Agronomist Dale Strickler discussed how our soil may be the answer to battling climate change. Currently there are 875,000,000,000 tons of CO2 in the atmosphere, of those, 240,000,000,000 tons were added since the beginning of the Industrial Age. While burning fossil fuel is considered the CO2 atmospheric villain, it is not the whole story. We need to look to soil tillage. When tilled, soil converts the carbon compounds in the soil to CO2 and it is released into the atmosphere. However, even if we were to instantly stop soil tillage and burning fossil fuel, we would still have the CO2 in our atmosphere. The bigger question may be, ‘How do we pull the carbon dioxide out of the air?’ Dale turned to soil for the answer. We do not need to wait for the invention of a carbon dioxide atmospheric extraction machine. We have in our possession right now a machine that can do just that…It runs on solar power, it is 100% biodegradable, it is 100% recyclable…it also replaces the carbon dioxide with food and oxygen…it is called a plant! 25 to 50% of the glucose excreted through a plant’s roots, (root exudates), feeds soil microbes enriching soil organic matter and making the soil richer, which enhances food productivity.
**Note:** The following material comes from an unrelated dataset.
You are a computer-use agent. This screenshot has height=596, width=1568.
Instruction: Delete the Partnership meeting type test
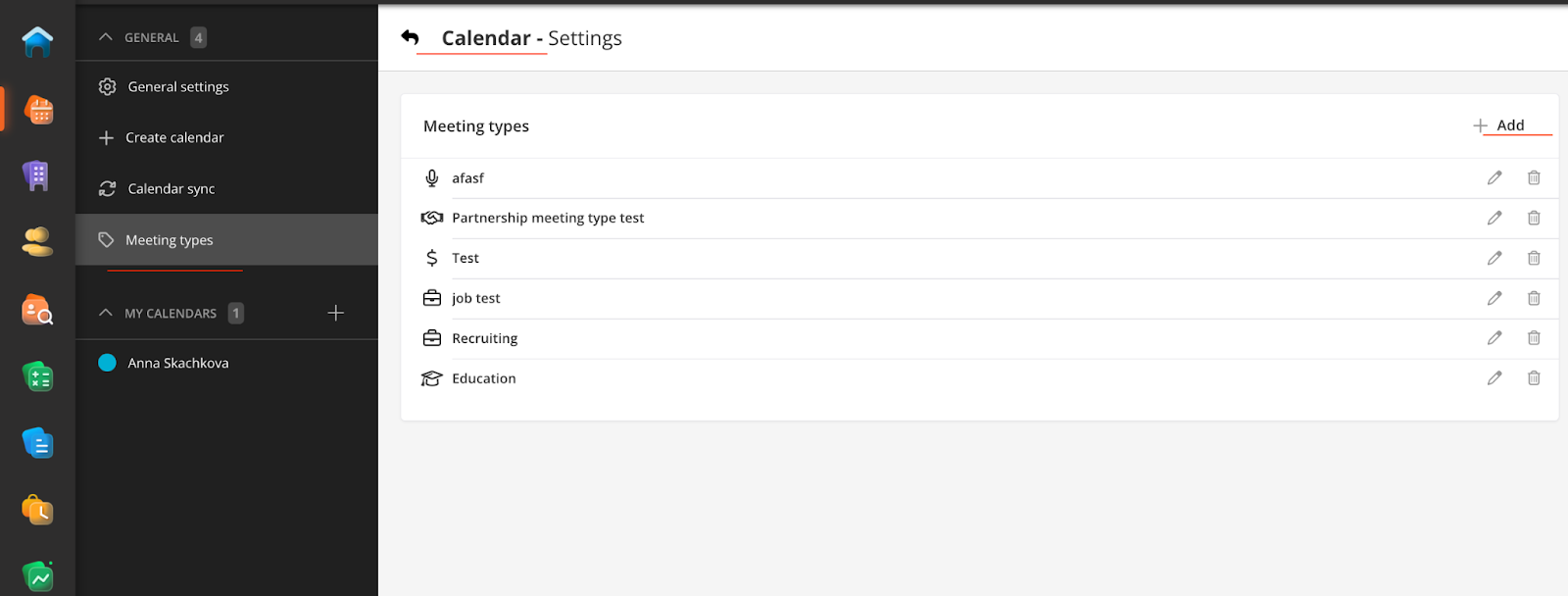(x=1534, y=218)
How is this a solution? There are 20 billion acres of agricultural land in the world.  An increase by 1% of the soil organic matter in the top 6 inches on an acre creates 10 tons of soil organic matter, which means 18 tons of CO2 will be taken out of the atmosphere. Multiply this over 20 billion acres and 360 billion tons of CO2 will be taken out of the atmosphere. He further noted, leaving land fallow is a fallacy. Studies demonstrate that planting cover crops enriches the soil, stores moisture, and feeds the land microbes. When his suggested soil techniques are combined ‘magic happens’. We need to inspire our farmers to adopt these regenerative practices and we need to do it now.